Introducing Martian Heinz Ketchup!
All that Damon grew in his fictitious Mars habitat were potatoes, but Heinz wants to provide future “Martians” with real ketchup to go with them. To demonstrate this, the company has unveiled its Heinz Tomato Ketchup, Marz Edition, which was made from tomatoes that were grown under the same conditions as would be found at a Mars outpost.

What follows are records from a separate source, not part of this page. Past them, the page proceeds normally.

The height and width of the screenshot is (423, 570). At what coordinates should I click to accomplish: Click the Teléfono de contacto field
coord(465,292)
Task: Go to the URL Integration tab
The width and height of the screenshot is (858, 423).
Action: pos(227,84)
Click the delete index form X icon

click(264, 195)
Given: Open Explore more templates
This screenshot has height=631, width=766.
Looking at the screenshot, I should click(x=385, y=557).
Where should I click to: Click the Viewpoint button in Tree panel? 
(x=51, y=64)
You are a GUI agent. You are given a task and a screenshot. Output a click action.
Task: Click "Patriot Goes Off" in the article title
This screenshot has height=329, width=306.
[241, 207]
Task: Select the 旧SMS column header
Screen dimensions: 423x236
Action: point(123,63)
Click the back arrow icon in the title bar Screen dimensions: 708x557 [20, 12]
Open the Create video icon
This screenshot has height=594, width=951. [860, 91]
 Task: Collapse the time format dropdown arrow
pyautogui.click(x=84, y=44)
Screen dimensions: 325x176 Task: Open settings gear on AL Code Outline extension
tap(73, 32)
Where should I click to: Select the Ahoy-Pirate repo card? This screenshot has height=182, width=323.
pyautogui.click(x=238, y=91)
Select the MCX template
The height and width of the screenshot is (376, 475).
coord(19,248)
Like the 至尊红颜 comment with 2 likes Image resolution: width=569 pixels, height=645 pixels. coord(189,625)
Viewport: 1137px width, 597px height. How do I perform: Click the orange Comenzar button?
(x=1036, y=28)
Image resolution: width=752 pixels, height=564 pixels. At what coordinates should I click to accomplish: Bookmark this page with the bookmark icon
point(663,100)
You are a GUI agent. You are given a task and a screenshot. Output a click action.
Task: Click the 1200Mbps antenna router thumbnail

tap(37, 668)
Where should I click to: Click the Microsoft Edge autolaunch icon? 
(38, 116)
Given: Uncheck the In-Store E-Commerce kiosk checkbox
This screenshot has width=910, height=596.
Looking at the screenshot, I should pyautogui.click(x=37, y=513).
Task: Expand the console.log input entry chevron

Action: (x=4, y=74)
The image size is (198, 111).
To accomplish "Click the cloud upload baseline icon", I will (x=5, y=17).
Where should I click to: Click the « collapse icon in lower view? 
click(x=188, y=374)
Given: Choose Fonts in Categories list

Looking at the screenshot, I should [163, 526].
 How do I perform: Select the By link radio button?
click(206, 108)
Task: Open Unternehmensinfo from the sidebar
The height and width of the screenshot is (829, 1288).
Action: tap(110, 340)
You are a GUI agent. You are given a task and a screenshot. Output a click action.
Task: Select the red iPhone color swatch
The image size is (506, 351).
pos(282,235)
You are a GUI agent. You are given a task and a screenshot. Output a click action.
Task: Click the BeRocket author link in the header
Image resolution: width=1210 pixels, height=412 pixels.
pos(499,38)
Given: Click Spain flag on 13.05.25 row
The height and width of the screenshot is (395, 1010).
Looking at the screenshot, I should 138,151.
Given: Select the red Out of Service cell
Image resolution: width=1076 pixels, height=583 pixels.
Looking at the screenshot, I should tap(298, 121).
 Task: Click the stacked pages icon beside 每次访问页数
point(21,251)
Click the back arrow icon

The result of a two-year collaboration with Florida Tech, the research team used a greenhouse called the Red House to grow an initial batch of 30 tomato plants selected from Heinz’s large seed catalog. These were planted in 7,800 lb (3,538 kg) of Martian analog soil gathered from the Mojave desert and illuminated with red LED lights. They were also grown in the atmosphere, temperature control, and regular irrigation that would be expected in an outpost’s greenhouse on Mars.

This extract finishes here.